» **Reading passage**:
———

In her own works, Cherríe Moraga defines her experience as a Chicana lesbian; and in her capacity as editor/publisher, she provides a forum for traditionally silenced lesbians of color.

Born in Whitter, California, on September 25, 1952, Moraga is the daughter of an Anglo, Joseph Lawrence, and a Chicana, Elvira Moraga. She credits a childhood spent in the kitchen listening to the stories told by her mother with her profound appreciation for language.

Despite the privileges of her light skin and college degree, Moraga claims that she lacked knowledge and language to express herself as a Chicana until she came out as a lesbian. In order to write as a lesbian, Moraga left Los Angeles and the security of her teaching position and her extended family.

Discovering that only white women were represented in lesbian literature and challenged by the heterosexism of her writing group, Moraga began to define her experience as a lesbian, a Chicana, and a Chicana lesbian with a distinct blend of Spanish and English, of traditional narrative and poetic forms.

———

» **Collected data**:
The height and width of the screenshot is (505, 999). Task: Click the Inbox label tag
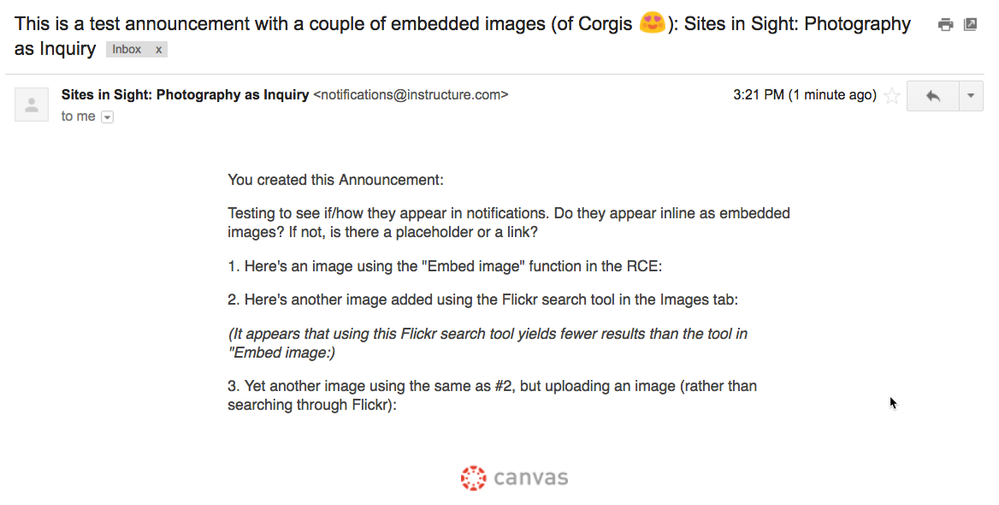tap(127, 49)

———

» **Prompt**: From the passage about Cherríe Moraga, extract the part running from "Born in Whitter, California, on" up to and including "appreciation for language.". The listing has no connection to the passage about Cherríe Moraga.

» **Output**:
Born in Whitter, California, on September 25, 1952, Moraga is the daughter of an Anglo, Joseph Lawrence, and a Chicana, Elvira Moraga. She credits a childhood spent in the kitchen listening to the stories told by her mother with her profound appreciation for language.